Estabelecimento no México (Bloomberg/Bloomberg)
Daniel Salles
Publicado em 14 de novembro de 2020 às 06h00.
A mãe do noivo foi levada às pressas para o hospital sem conseguir respirar. Outros convidados estiveram doentes por vários dias. O jovem casal, verdade seja dita, passou parte da lua de mel doente. Mas todos concordaram: o casamento foi lindo.
Nada mudou. Os garçons ainda usam máscaras e as lembrancinhas incluem álcool gel para as mãos. Mas os casamentos em massa no México - um dos epicentros com maior mortalidade do mundo - recomeçaram como se ainda estivéssemos em 2019, com abraços, cantos e danças, transformando o sagrado matrimônio em um evento superpropagador.
Em um país com a quarta maior taxa de mortalidade por Covid-19 do mundo, as revistas de moda exibem novamente noivas e noivos entusiasmados nas capas. Depois de um evento de 700 pessoas no estado de Coahuila no mês passado, autoridades de saúde confirmaram pelo menos 90 casos de Covid.

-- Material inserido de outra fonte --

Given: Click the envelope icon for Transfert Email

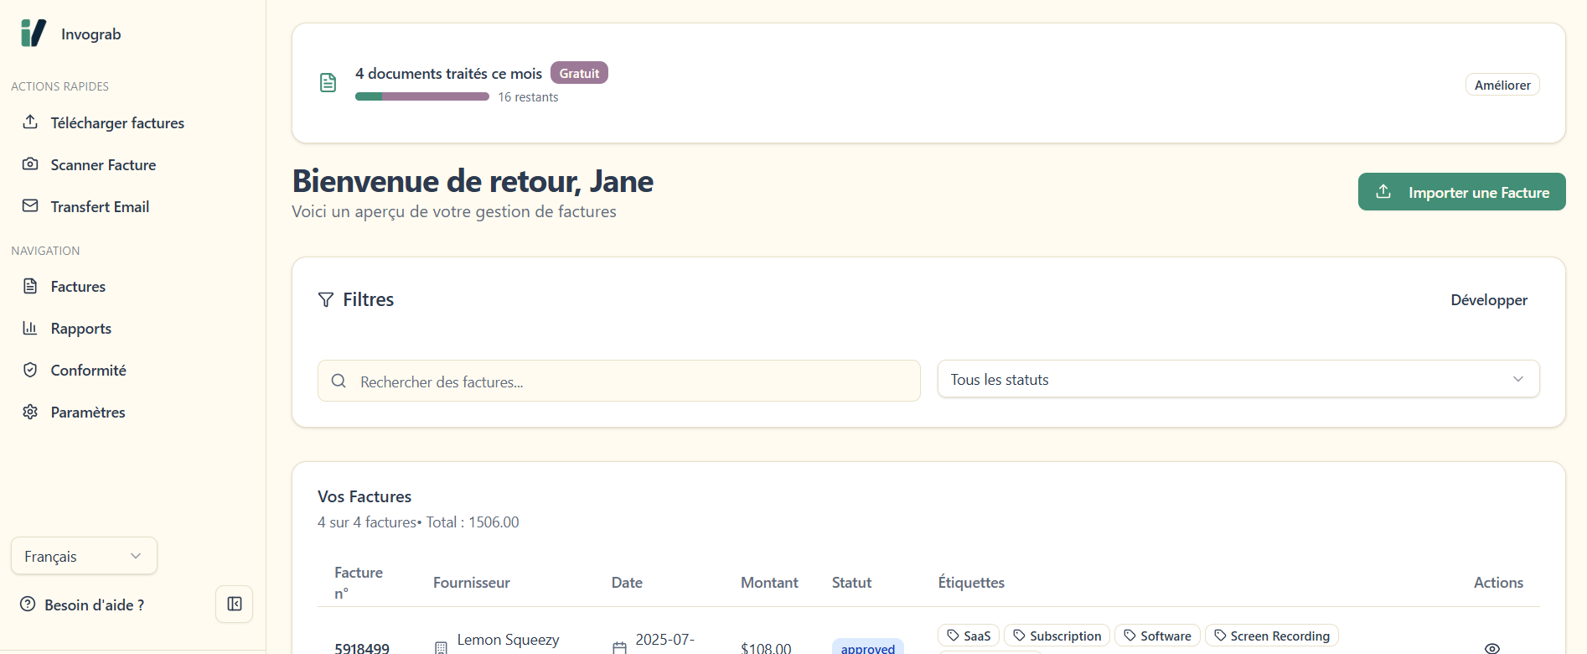Looking at the screenshot, I should tap(30, 206).

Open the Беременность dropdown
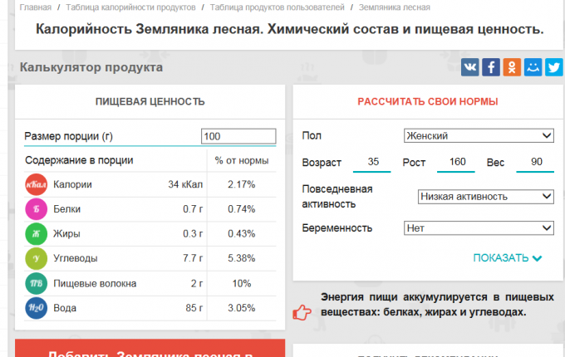pos(479,227)
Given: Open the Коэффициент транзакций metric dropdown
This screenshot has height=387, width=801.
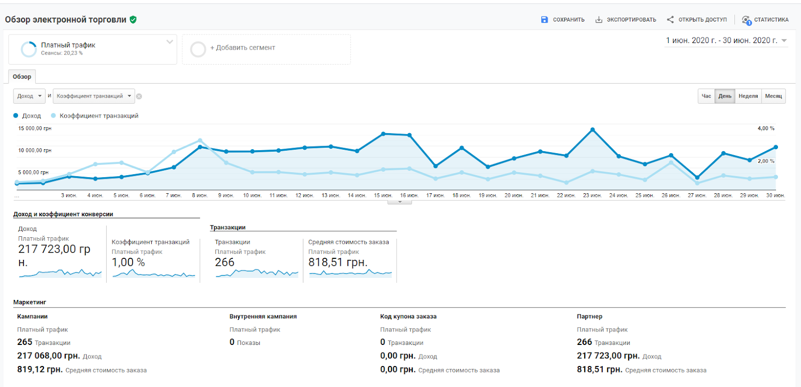Looking at the screenshot, I should 94,96.
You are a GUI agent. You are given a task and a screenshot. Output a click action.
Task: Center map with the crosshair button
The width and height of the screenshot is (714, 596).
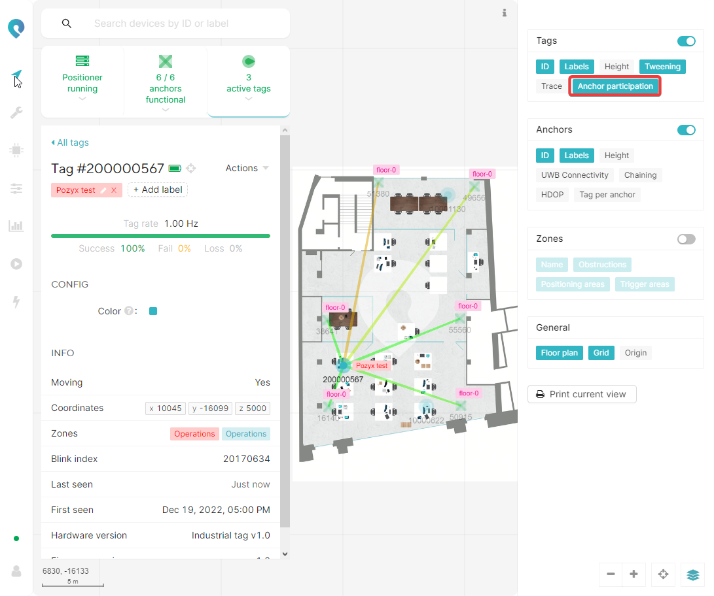point(663,574)
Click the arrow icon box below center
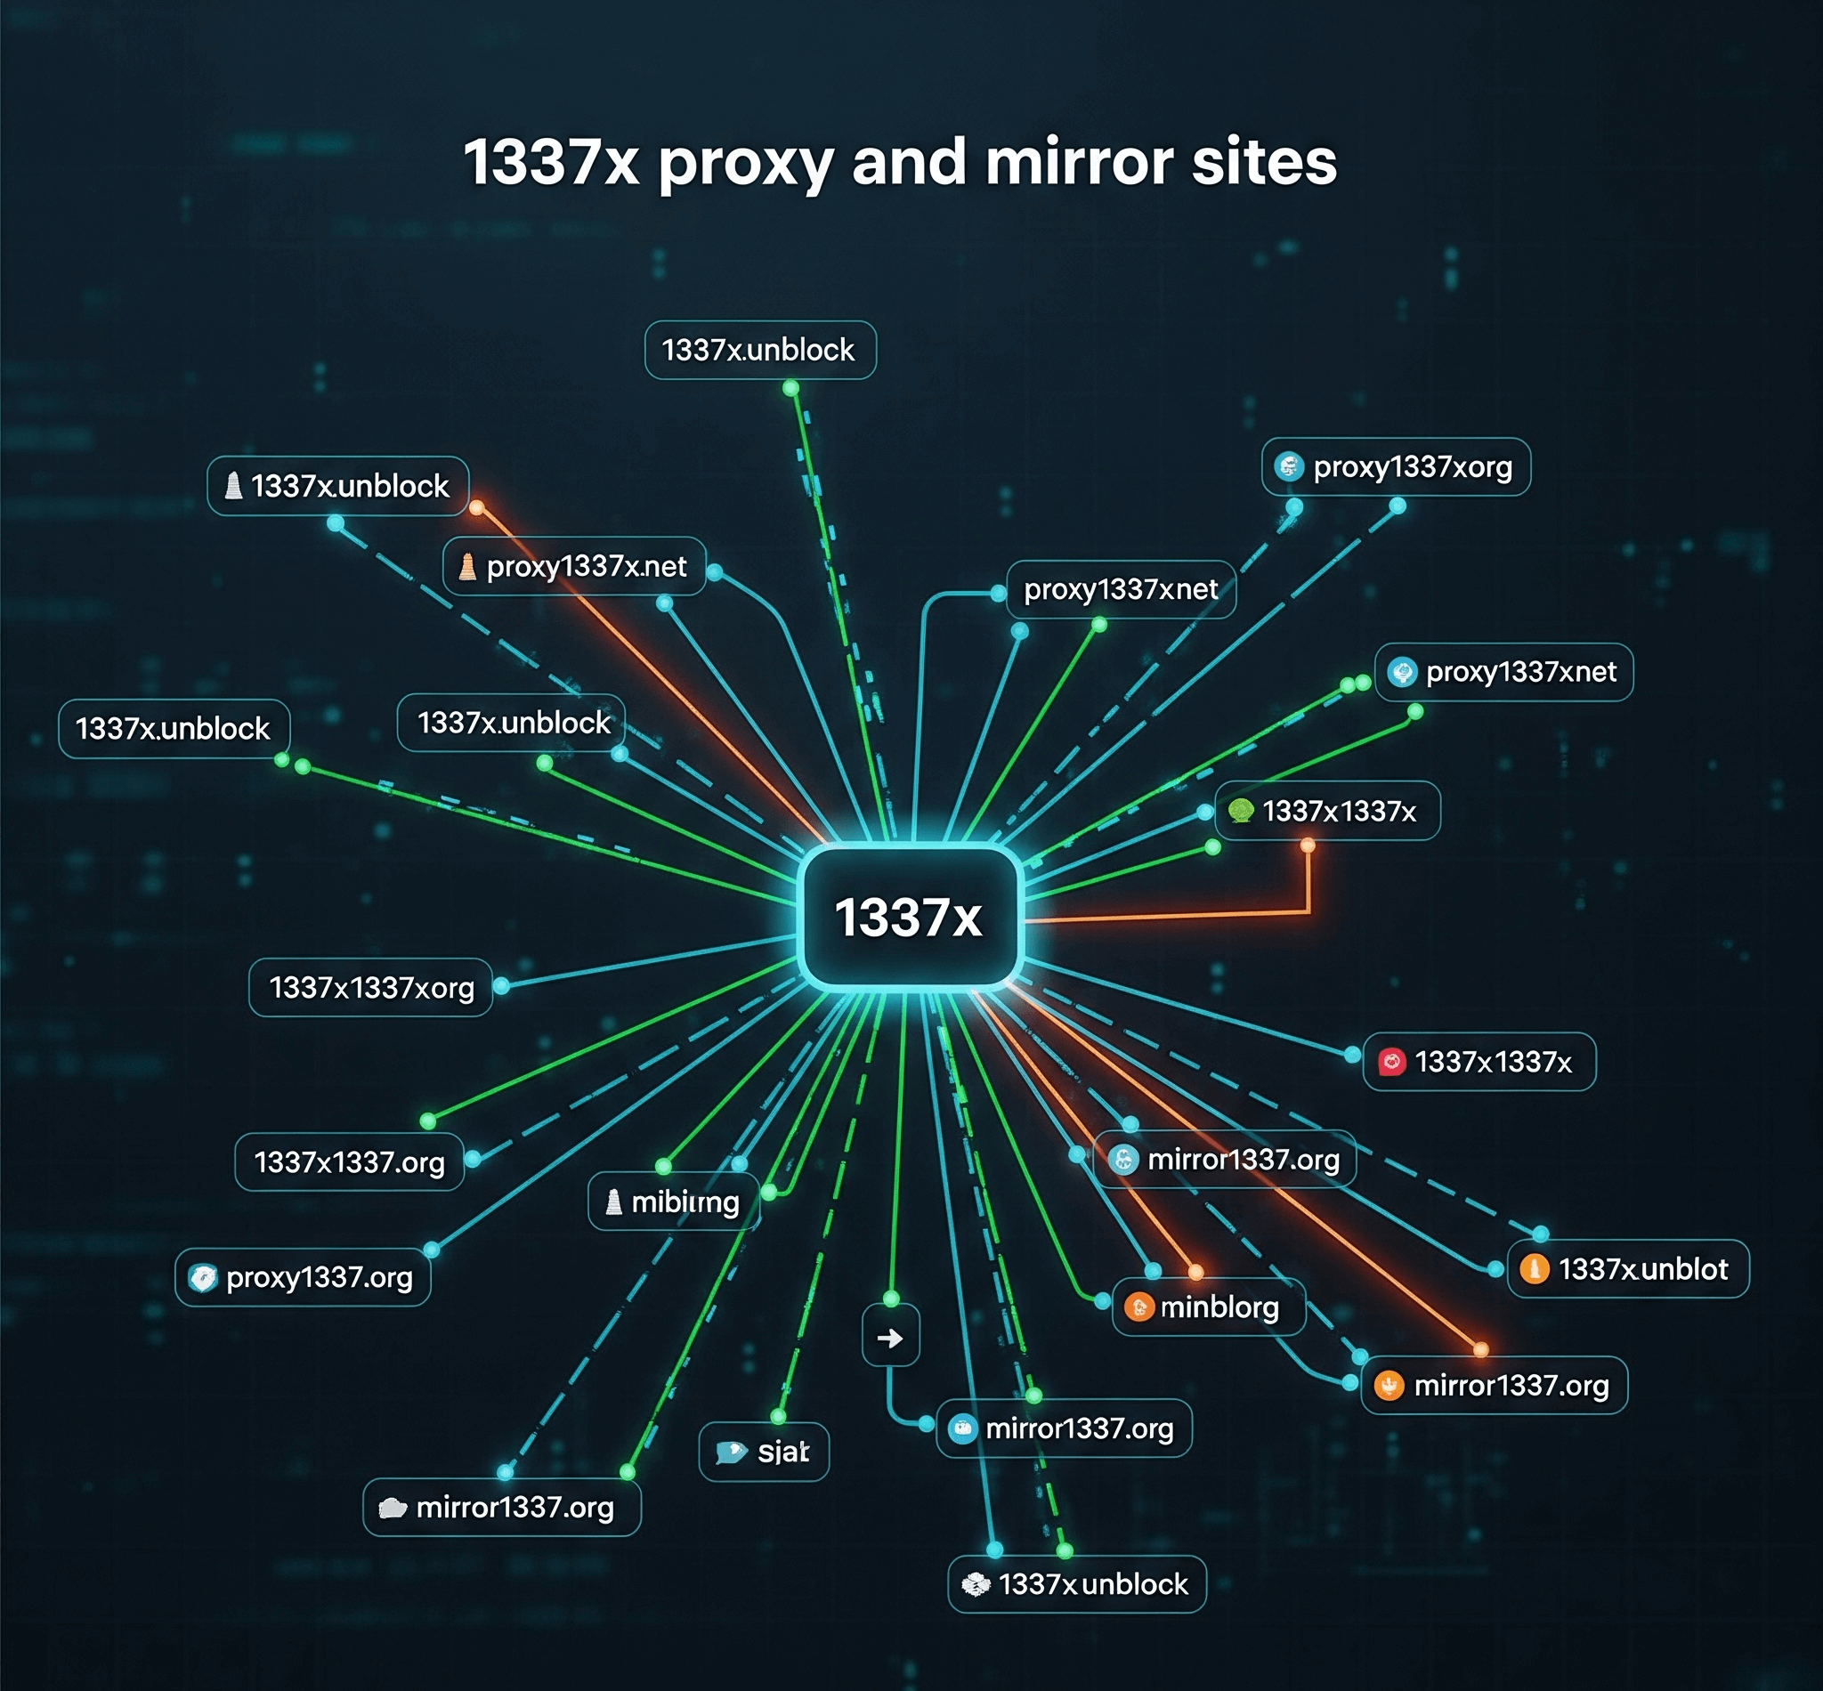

Os casamentos são um claro lembrete de que as restrições à pandemia do país serviram principalmente como sugestões. O presidente do México, Andrés Manuel López Obrador, tem se destacado globalmente como um dos líderes menos dispostos a impor quarentenas ou incentivar o uso de máscaras e o distanciamento, ansioso pela volta à normalidade.
“É a mentalidade mexicana de que ‘nada vai acontecer’”, disse Alejandro, cujo casamento em setembro provocou o contágio de 20 convidados, incluindo sua mãe, que foi hospitalizada, mas agora está se recuperando.
A data de Alejandro estava marcada há meses. Eles pensaram em mudá-la, mas, “todos nos disseram para ir em frente, ninguém parecia se importar”, disse Alejandro, que pediu para não revelar o sobrenome.
Casos em alta
Os casos no México continuam aumentando. Como em grande parte da América Latina, que foi duramente atingida pelo coronavírus, o número de casos no México nunca caiu realmente durante o verão como ocorreu em outras partes do mundo. Cansado das medidas de quarentena que paralisam a economia, o governo permitiu que os estados emitissem suas próprias restrições com base em um sistema de quatro níveis que estabelece limites - raramente aplicados - ao tamanho das reuniões.
Qualquer que seja o estágio do próprio estado, os mexicanos parecem querer festejar.
O estado fronteiriço de Chihuahua voltou à fase vermelha no final de outubro após o aumento dos casos. Uma cidade recebeu 1,2 mil reclamações em um único fim de semana relacionadas a festas barulhentas, disse o ministro da Saúde do estado, Eduardo Fernández, em entrevista de rádio na semana passada.
“Estamos vendo casamentos e eventos em massa que são praticamente impossíveis de controlar”, afirmou. O estado impôs um dos toques de recolher mais rígidos do país.
A prefeita da Cidade do México, Claudia Sheinbaum, que recentemente testou positivo para o coronavírus, alertou que a alta de casos e hospitalizações pode levar a novas restrições.
“Tenho 70 pacientes doentes agora de um único casamento porque, na segunda tequila, todo mundo já perdeu as máscaras”, disse Francisco Moreno, chefe de medicina interna do Centro Médico ABC, na Cidade do México.